Center for Public Integrity senior analyst Potter (Obamacare? What’s in It for Me, 2013, etc.) and Issue One executive director Penniman cite historical and current incidents of America’s “coin-operated government” and its outsized influence on legislation. Money dominates the political system as it muzzles more Americans than it empowers. The authors especially point to the election of 1896, in which businessman Marcus Hanna bankrolled William McKinley’s campaign “almost entirely with his own money.” That election recorded, as a percentage of GDP, the largest spending levels ever, before or since. With a ray of hope, the authors point out that Theodore Roosevelt’s administration turned the tables on corporate spending. Later, the Tillman Act of 1907 and the Hatch Act of 1939 tried to limit campaign activity and contributions. The Taft Hartley Act of 1943 banned direct spending by unions and corporations, which led to the creation of the first PACs. The authors pull no punches regarding the “corrupting influence” of the Citizens United decision, and they succinctly and clearly expose the direct influence of lobbyists for such industries as banking, mortgages, oil and other fossil fuels, pharmaceuticals, coal, and even food and beverages. Lobbyists demand self-regulation, threaten job losses if they have too many rules, and encourage delaying tactics in Congress.
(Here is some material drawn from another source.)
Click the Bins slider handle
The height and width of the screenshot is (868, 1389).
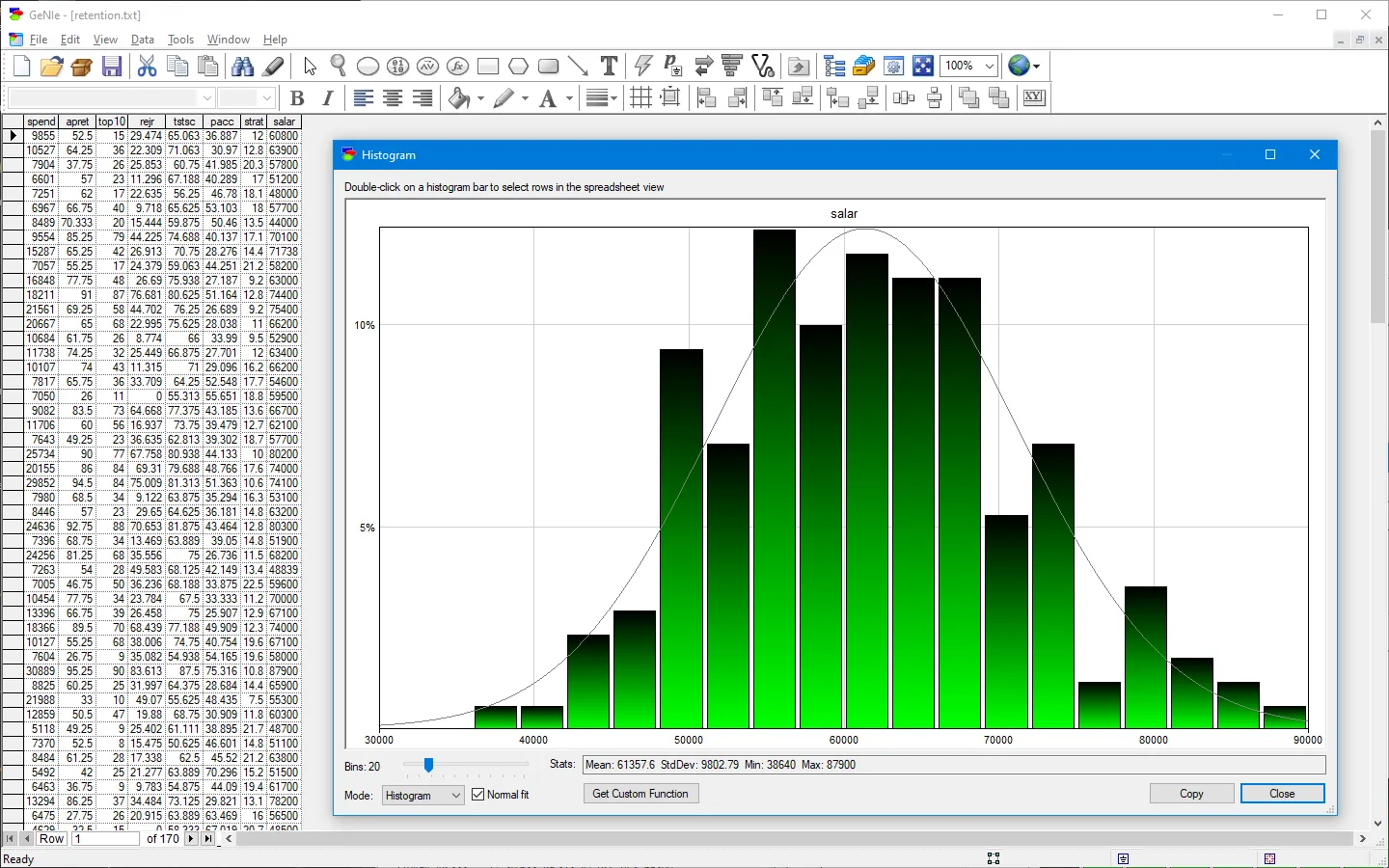pyautogui.click(x=428, y=765)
Thankfully, Potter and Penniman offer practical answers and point out that reform beginning at the local level is most effective and that “sunlight is the baseline for all reform.” As they note, the underfunded and dysfunctional Federal Election Commission, the IRS, the president, and the Securities and Exchange Commission all have tools to help, but they have to use them.

The authors are necessarily forceful, and they offer a well-written must-read for those ready to give up hope about politics and government in the United States.